Can you write out the items below again, swapping "The height and width of the screenshot is" for "The screenshot's height and width are" wherever it appears and leaving everything else unchanged?

┄┄┄┄┄┄┄┄┄┄┄┄┄┄┄┄┄┄┄┄

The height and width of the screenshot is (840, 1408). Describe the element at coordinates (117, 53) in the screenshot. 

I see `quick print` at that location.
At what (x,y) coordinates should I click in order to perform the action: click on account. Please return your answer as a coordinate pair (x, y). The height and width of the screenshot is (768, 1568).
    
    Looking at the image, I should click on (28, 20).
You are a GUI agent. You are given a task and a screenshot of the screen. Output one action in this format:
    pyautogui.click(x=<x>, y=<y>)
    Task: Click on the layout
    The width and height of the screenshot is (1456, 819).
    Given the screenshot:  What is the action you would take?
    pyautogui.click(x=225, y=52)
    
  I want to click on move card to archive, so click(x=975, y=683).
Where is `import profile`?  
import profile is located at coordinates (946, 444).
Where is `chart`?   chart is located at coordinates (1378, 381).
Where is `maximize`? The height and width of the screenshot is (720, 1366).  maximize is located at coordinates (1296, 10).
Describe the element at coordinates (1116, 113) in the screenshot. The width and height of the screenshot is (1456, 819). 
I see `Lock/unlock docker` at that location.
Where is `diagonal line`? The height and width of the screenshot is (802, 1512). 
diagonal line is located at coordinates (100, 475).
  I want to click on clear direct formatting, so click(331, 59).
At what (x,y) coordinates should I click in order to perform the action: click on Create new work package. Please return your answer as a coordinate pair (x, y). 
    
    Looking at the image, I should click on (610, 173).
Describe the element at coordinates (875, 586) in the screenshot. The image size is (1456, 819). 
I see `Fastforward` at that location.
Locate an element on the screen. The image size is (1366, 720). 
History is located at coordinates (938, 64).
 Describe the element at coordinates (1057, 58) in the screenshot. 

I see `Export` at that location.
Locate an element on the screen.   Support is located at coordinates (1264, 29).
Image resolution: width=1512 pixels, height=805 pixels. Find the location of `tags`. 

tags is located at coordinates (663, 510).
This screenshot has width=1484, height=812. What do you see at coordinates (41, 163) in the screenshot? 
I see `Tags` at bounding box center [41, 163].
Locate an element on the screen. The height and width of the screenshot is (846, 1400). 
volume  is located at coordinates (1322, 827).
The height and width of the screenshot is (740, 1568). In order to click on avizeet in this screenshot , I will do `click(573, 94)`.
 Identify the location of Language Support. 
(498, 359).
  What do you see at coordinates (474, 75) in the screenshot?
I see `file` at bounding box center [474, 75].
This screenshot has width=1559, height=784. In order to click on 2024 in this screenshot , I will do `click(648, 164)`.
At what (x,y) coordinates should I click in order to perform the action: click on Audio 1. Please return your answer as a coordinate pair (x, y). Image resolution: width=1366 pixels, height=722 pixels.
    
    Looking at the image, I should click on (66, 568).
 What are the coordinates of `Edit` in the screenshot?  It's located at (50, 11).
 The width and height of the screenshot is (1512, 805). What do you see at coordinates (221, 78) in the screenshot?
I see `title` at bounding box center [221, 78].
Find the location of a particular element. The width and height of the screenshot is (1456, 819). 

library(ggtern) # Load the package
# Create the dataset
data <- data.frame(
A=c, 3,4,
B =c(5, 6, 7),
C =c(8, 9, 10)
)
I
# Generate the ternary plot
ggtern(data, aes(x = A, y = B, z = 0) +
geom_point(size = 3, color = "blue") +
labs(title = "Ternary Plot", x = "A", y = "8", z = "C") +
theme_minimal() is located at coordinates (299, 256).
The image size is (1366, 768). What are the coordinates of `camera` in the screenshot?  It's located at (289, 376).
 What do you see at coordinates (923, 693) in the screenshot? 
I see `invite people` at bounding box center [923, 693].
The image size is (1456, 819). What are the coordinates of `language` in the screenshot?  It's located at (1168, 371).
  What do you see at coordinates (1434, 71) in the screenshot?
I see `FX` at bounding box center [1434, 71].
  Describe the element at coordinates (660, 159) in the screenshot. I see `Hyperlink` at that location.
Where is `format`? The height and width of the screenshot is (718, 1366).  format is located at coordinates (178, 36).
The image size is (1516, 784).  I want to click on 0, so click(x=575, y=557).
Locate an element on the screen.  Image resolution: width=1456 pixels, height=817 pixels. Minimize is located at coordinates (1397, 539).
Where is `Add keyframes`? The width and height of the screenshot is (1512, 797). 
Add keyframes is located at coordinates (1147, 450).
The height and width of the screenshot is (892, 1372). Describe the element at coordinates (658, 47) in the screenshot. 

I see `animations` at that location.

┄┄┄┄┄┄┄┄┄┄┄┄┄┄┄┄┄┄┄┄

• REPLY TO THE TASK:
The screenshot's height and width are (840, 1408). Describe the element at coordinates (117, 53) in the screenshot. 

I see `quick print` at that location.
At what (x,y) coordinates should I click in order to perform the action: click on account. Please return your answer as a coordinate pair (x, y). The screenshot's height and width are (768, 1568).
    
    Looking at the image, I should click on (28, 20).
You are a GUI agent. You are given a task and a screenshot of the screen. Output one action in this format:
    pyautogui.click(x=<x>, y=<y>)
    Task: Click on the layout
    The width and height of the screenshot is (1456, 819).
    Given the screenshot:  What is the action you would take?
    pyautogui.click(x=225, y=52)
    
  I want to click on move card to archive, so click(x=975, y=683).
Where is `import profile`?  
import profile is located at coordinates (946, 444).
Where is `chart`?   chart is located at coordinates (1378, 381).
Where is `maximize`? The screenshot's height and width are (720, 1366).  maximize is located at coordinates (1296, 10).
Describe the element at coordinates (1116, 113) in the screenshot. The width and height of the screenshot is (1456, 819). 
I see `Lock/unlock docker` at that location.
Where is `diagonal line`? The screenshot's height and width are (802, 1512). 
diagonal line is located at coordinates (100, 475).
  I want to click on clear direct formatting, so click(331, 59).
At what (x,y) coordinates should I click in order to perform the action: click on Create new work package. Please return your answer as a coordinate pair (x, y). 
    
    Looking at the image, I should click on (610, 173).
Describe the element at coordinates (875, 586) in the screenshot. The image size is (1456, 819). 
I see `Fastforward` at that location.
Locate an element on the screen. The image size is (1366, 720). 
History is located at coordinates (938, 64).
 Describe the element at coordinates (1057, 58) in the screenshot. 

I see `Export` at that location.
Locate an element on the screen.   Support is located at coordinates (1264, 29).
Image resolution: width=1512 pixels, height=805 pixels. Find the location of `tags`. 

tags is located at coordinates (663, 510).
This screenshot has width=1484, height=812. What do you see at coordinates (41, 163) in the screenshot? 
I see `Tags` at bounding box center [41, 163].
Locate an element on the screen. The screenshot's height and width are (846, 1400). 
volume  is located at coordinates (1322, 827).
The screenshot's height and width are (740, 1568). In order to click on avizeet in this screenshot , I will do `click(573, 94)`.
 Identify the location of Language Support. 
(498, 359).
  What do you see at coordinates (474, 75) in the screenshot?
I see `file` at bounding box center [474, 75].
This screenshot has width=1559, height=784. In order to click on 2024 in this screenshot , I will do `click(648, 164)`.
At what (x,y) coordinates should I click in order to perform the action: click on Audio 1. Please return your answer as a coordinate pair (x, y). Image resolution: width=1366 pixels, height=722 pixels.
    
    Looking at the image, I should click on (66, 568).
 What are the coordinates of `Edit` in the screenshot?  It's located at (50, 11).
 The width and height of the screenshot is (1512, 805). What do you see at coordinates (221, 78) in the screenshot?
I see `title` at bounding box center [221, 78].
Find the location of a particular element. The width and height of the screenshot is (1456, 819). 

library(ggtern) # Load the package
# Create the dataset
data <- data.frame(
A=c, 3,4,
B =c(5, 6, 7),
C =c(8, 9, 10)
)
I
# Generate the ternary plot
ggtern(data, aes(x = A, y = B, z = 0) +
geom_point(size = 3, color = "blue") +
labs(title = "Ternary Plot", x = "A", y = "8", z = "C") +
theme_minimal() is located at coordinates (299, 256).
The image size is (1366, 768). What are the coordinates of `camera` in the screenshot?  It's located at (289, 376).
 What do you see at coordinates (923, 693) in the screenshot? 
I see `invite people` at bounding box center [923, 693].
The image size is (1456, 819). What are the coordinates of `language` in the screenshot?  It's located at (1168, 371).
  What do you see at coordinates (1434, 71) in the screenshot?
I see `FX` at bounding box center [1434, 71].
  Describe the element at coordinates (660, 159) in the screenshot. I see `Hyperlink` at that location.
Where is `format`? The screenshot's height and width are (718, 1366).  format is located at coordinates (178, 36).
The image size is (1516, 784).  I want to click on 0, so click(x=575, y=557).
Locate an element on the screen.  Image resolution: width=1456 pixels, height=817 pixels. Minimize is located at coordinates (1397, 539).
Where is `Add keyframes`? The width and height of the screenshot is (1512, 797). 
Add keyframes is located at coordinates (1147, 450).
The screenshot's height and width are (892, 1372). Describe the element at coordinates (658, 47) in the screenshot. 

I see `animations` at that location.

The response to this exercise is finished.